Things to consider before having a genetic test

Some people want genetic testing in order to find out they’re alright and haven’t inherited a genetic mutation. But before you go ahead, you need to prepare yourself for possible bad news too.

You may want to consider how you feel about the options available if you have a positive test result, such as detecting early signs of cancer (screening) and reducing your risk of cancer. You may be offered more than one counselling session| before having genetic testing. It’s important that you take as much time as you need before deciding whether or not to have the test.

Information about your family Back to top

Through the testing process, you may also find out other things about your family that you didn’t know before. Genetic testing is family-based, and if you’re not related by blood to one or both of your parents - for example, if you were adopted or because of family secrets - then you won’t have the same genes as other family members.

It’s possible that through talking about family risk and family relations, you could suddenly discover things you didn’t know about your family. It can be a shock to find out facts about your family that you weren’t aware of. If this happens to you, there are people who can help, including professional counsellors.

Something else to consider is that not everyone in a family will want to know about their risk of developing cancer. Finding out this information can sometimes upset family members who would prefer not to know.

Insurance Back to top

Some people are worried that once they’ve had a gene test, they may be discriminated against - for example, by insurance companies. There is currently no legislation in the UK that prevents discrimination on the basis of genetic differences.
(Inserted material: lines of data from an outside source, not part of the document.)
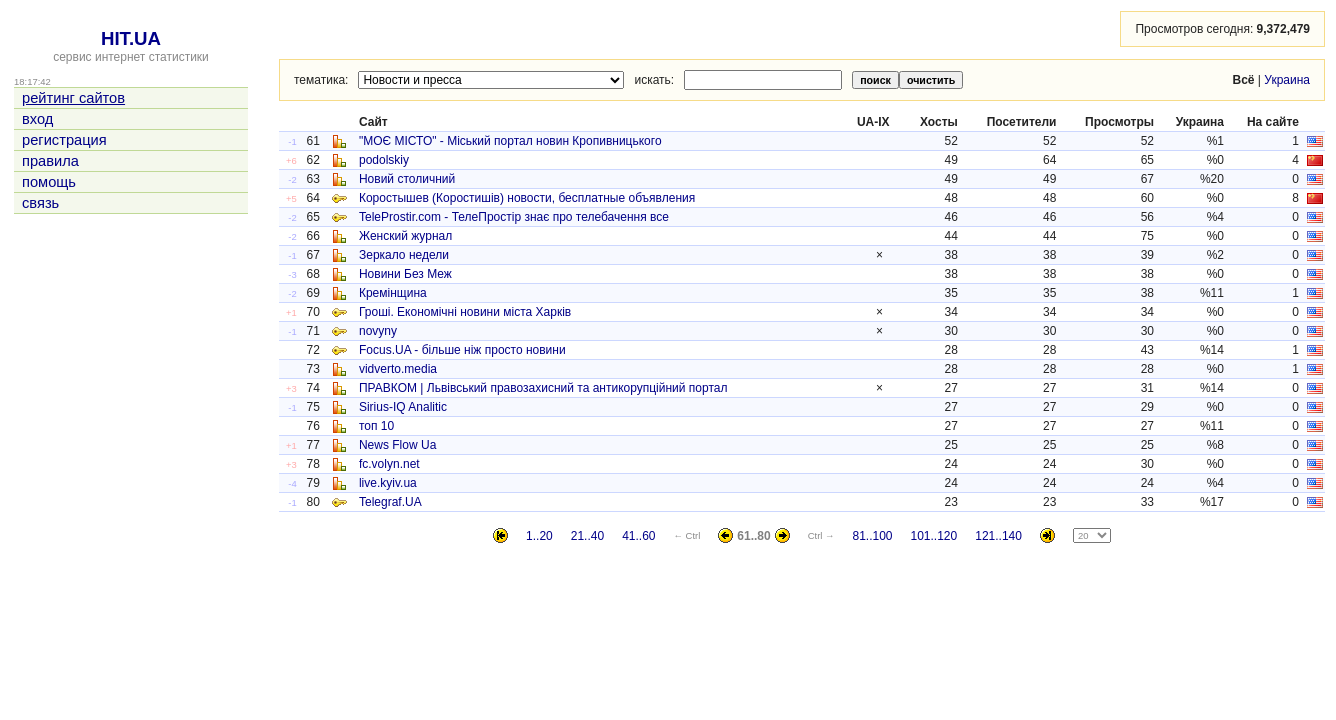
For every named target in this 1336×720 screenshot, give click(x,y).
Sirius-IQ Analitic (403, 407)
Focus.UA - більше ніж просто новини (462, 350)
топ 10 (376, 426)
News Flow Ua (397, 445)
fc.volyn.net (389, 464)
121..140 (998, 536)
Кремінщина (393, 293)
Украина (1287, 80)
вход (37, 119)
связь (40, 203)
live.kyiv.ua (388, 483)
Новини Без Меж (405, 274)
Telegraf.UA (390, 502)
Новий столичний (407, 179)
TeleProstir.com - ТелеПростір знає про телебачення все (514, 217)
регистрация (64, 140)
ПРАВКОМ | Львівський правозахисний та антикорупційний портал (543, 388)
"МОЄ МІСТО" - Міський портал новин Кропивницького (510, 141)
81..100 (872, 536)
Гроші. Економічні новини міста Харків (465, 312)
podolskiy (384, 160)
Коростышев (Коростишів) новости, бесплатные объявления (527, 198)
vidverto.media (398, 369)
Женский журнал (405, 236)
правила (50, 161)
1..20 (539, 536)
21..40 (587, 536)
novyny (378, 331)
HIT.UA (131, 38)
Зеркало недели (404, 255)
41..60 (638, 536)
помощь (49, 182)
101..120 (934, 536)
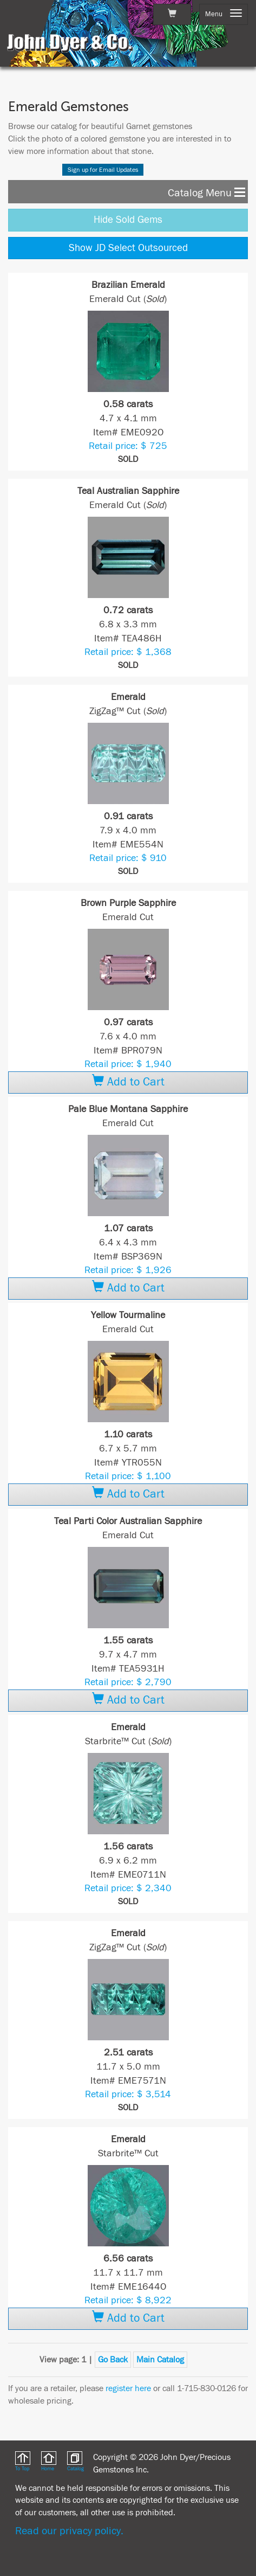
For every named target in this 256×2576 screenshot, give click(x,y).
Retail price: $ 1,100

However, there is a voluntary agreement (called the Concordat and Moratorium on Genetics and Insurance|) between the Department of Health and the Association of British Insurers (ABI).

In the agreement, among other things, insurers give ten commitments on the information they ask of customers.

For example, they won’t ask customers to:

• have a predictive genetic test in order to obtain insurance
• tell them about a family member’s test results
• tell them about any predictive or diagnostic genetic test results acquired as part of clinical research
• tell them about any predictive test results that are made available after their policy has started, for as long as that policy is in force.

The Moratorium (which forms part of the Concordat) ensures that customers won’t be required to disclose the results of predictive genetic tests for policies up to £500,000 of life insurance, £300,000 of critical illness insurance, or for paying annual benefits of £30,000 for income protection insurance.

Over these financial limits, insurers can only ask about predictive tests that were approved by the Human Genetics Commission’s Monitoring Group on Genetics and Insurance (which replaced the Genetics and Insurance Committee, GAIC, in 2009).

The Moratorium is in place until 2017 and will be reviewed by the Department of Health and the ABI in 2014. They will decide what the situation will be after it expires in 2017.

The details of the agreement can be found online on the ABI’s website| or obtained from the Department of Health|. You can get a leaflet called Genetic tests and insurance: what you need to know| from the ABI website or by contacting them.

However, if you’ve had cancer already, or if many of your close relatives have had cancer at a relatively young age, insurance companies may increase your premium simply because of your family history. The same applies for private health insurance for cancer care and treatment. If you (or a high number of your relatives) have had cancer already, it will be harder (and more expensive) to get insurance cover.

Under the terms of the Concordat, insurers agree that customers may choose to disclose predictive genetic test results that are in their favour in order to override family history information. Most insurers will take the result of such a test into account, provided that the result is from a reputable source.

Confidentiality Back to top

Your doctor isn’t allowed to tell anyone that you’ve had a gene test, or what the result is, without your consent. When your doctor or nurse takes your blood for the gene test, they may also ask you whether they can use the blood sample for cancer genetics research. This may help scientists to find other cancer genes in the future. If you agree that your blood sample can be used for research purposes, it will be handled by other scientists, but they won’t be able to find out your personal details.

In very rare circumstances, the courts have authorised the police or lawyers to use information contained in medical and research databases.

If you’re concerned about the confidentiality of your blood test information, feel free to ask your doctor or nurse about it. They will be able to explain how your sample will be handled and who will have access to it.

If your family history suggests that the cancers in your family may be related to an inherited faulty gene, but you decide not to have a genetic test, you will still be offered all the services (cancer screening, risk reduction) available to people at higher risk. You don’t need to have a genetic test in order to have screening.